3y\left(5y+1\right)+5y+1
Factor out 3y in 15y^{2}+3y.
\left(5y+1\right)\left(3y+1\right)
Factor out common term 5y+1 by using distributive property.
y=-\frac{1}{5} y=-\frac{1}{3}
To find equation solutions, solve 5y+1=0 and 3y+1=0.
15y^{2}+8y+1=0
All equations of the form ax^{2}+bx+c=0 can be solved using the quadratic formula: \frac{-b±\sqrt{b^{2}-4ac}}{2a}. The quadratic formula gives two solutions, one when ± is addition and one when it is subtraction.
y=\frac{-8±\sqrt{8^{2}-4\times 15}}{2\times 15}
This equation is in standard form: ax^{2}+bx+c=0. Substitute 15 for a, 8 for b, and 1 for c in the quadratic formula, \frac{-b±\sqrt{b^{2}-4ac}}{2a}.
y=\frac{-8±\sqrt{64-4\times 15}}{2\times 15}
Square 8.
y=\frac{-8±\sqrt{64-60}}{2\times 15}
Multiply -4 times 15.
y=\frac{-8±\sqrt{4}}{2\times 15}
Add 64 to -60.
y=\frac{-8±2}{2\times 15}
Take the square root of 4.
y=\frac{-8±2}{30}
Multiply 2 times 15.
y=-\frac{6}{30}
Now solve the equation y=\frac{-8±2}{30} when ± is plus. Add -8 to 2.
y=-\frac{1}{5}
Reduce the fraction \frac{-6}{30} to lowest terms by extracting and canceling out 6.
y=-\frac{10}{30}
Now solve the equation y=\frac{-8±2}{30} when ± is minus. Subtract 2 from -8.
y=-\frac{1}{3}
Reduce the fraction \frac{-10}{30} to lowest terms by extracting and canceling out 10.

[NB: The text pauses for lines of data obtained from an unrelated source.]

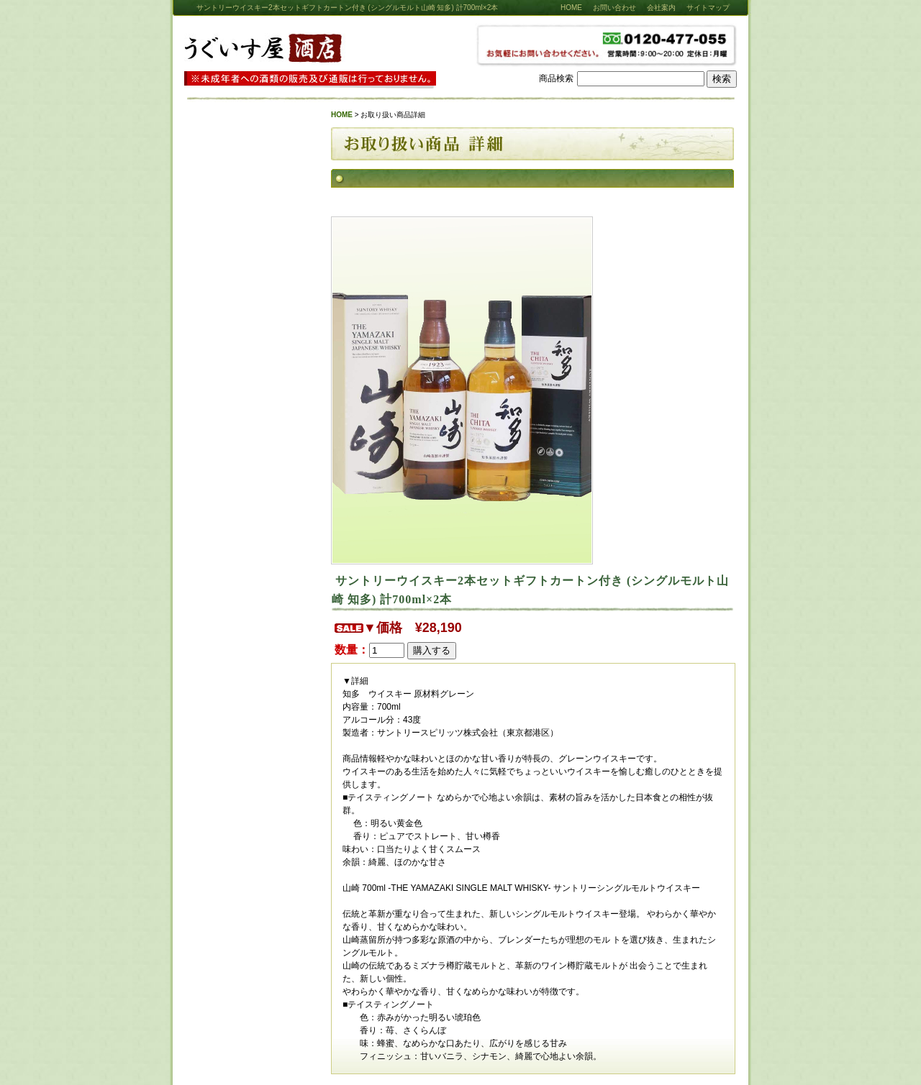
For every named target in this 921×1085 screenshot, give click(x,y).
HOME (571, 8)
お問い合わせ (614, 8)
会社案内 (661, 8)
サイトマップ (708, 8)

y=-\frac{1}{5} y=-\frac{1}{3}
The equation is now solved.
15y^{2}+8y+1=0
Quadratic equations such as this one can be solved by completing the square. In order to complete the square, the equation must first be in the form x^{2}+bx=c.
15y^{2}+8y+1-1=-1
Subtract 1 from both sides of the equation.
15y^{2}+8y=-1
Subtracting 1 from itself leaves 0.
\frac{15y^{2}+8y}{15}=-\frac{1}{15}
Divide both sides by 15.
y^{2}+\frac{8}{15}y=-\frac{1}{15}
Dividing by 15 undoes the multiplication by 15.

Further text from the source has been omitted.